▶ Source information:
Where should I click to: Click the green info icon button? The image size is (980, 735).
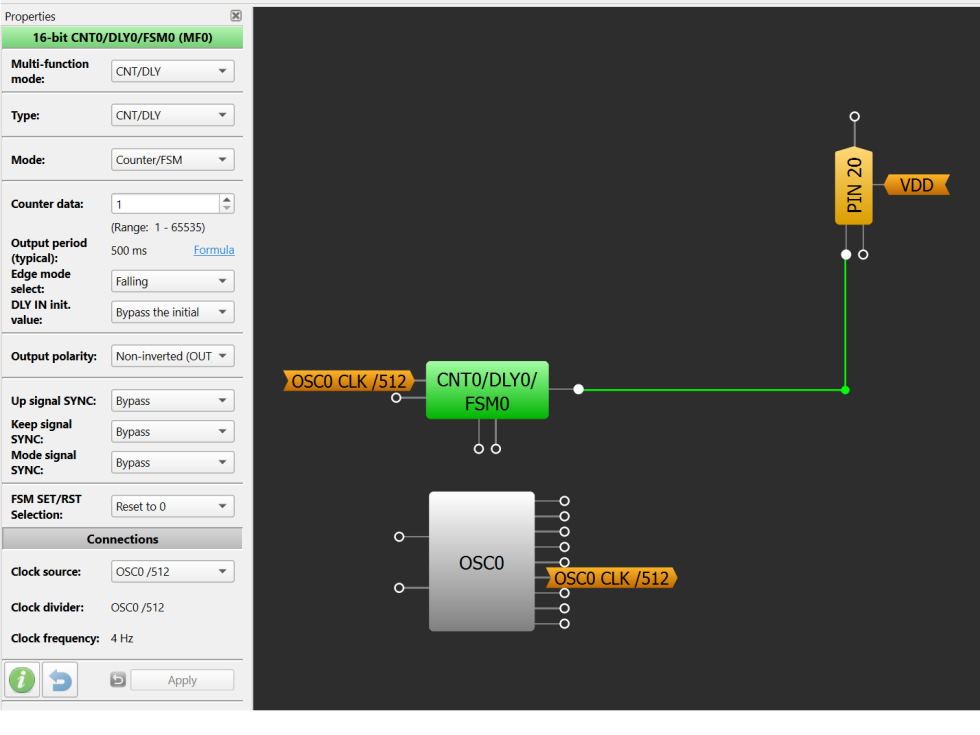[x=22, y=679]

* * *

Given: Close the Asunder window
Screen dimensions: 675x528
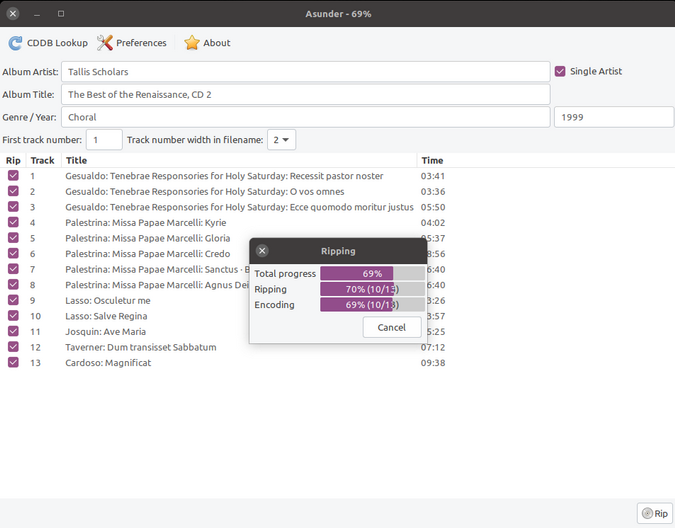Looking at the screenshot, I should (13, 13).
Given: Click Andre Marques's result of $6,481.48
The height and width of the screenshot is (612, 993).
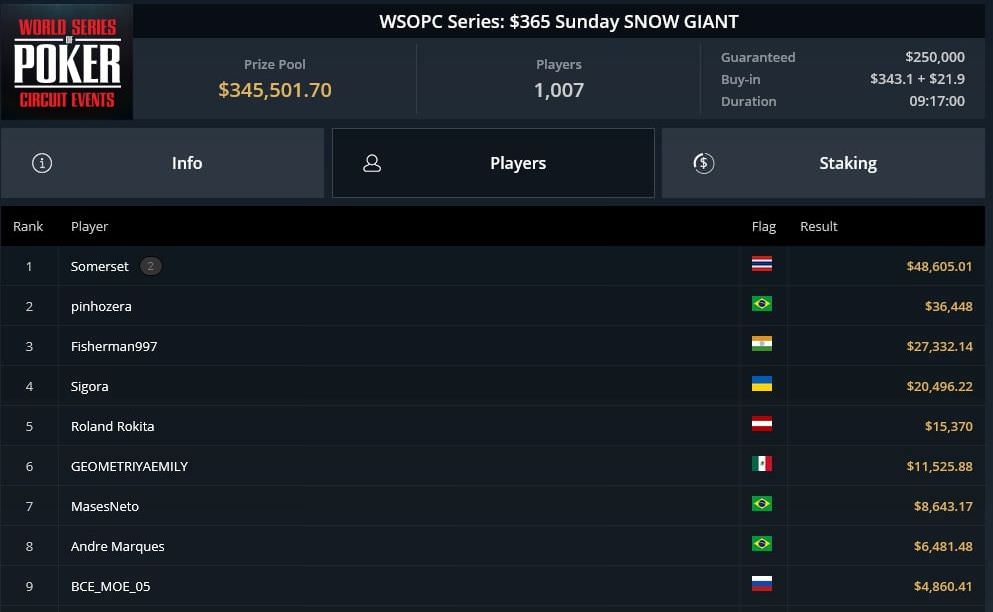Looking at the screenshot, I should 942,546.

--

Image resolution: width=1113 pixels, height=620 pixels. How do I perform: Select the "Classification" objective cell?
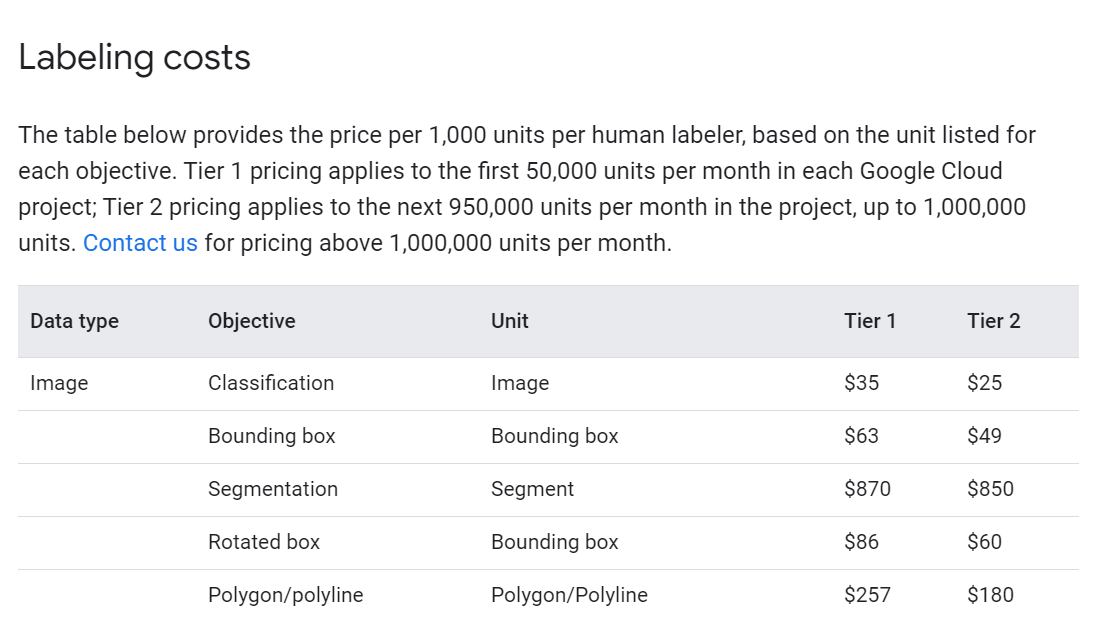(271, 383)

▶ Problem: For the listing above, state the number of lines that contain the word "Given" and nothing more.

▶ Exercise result: 2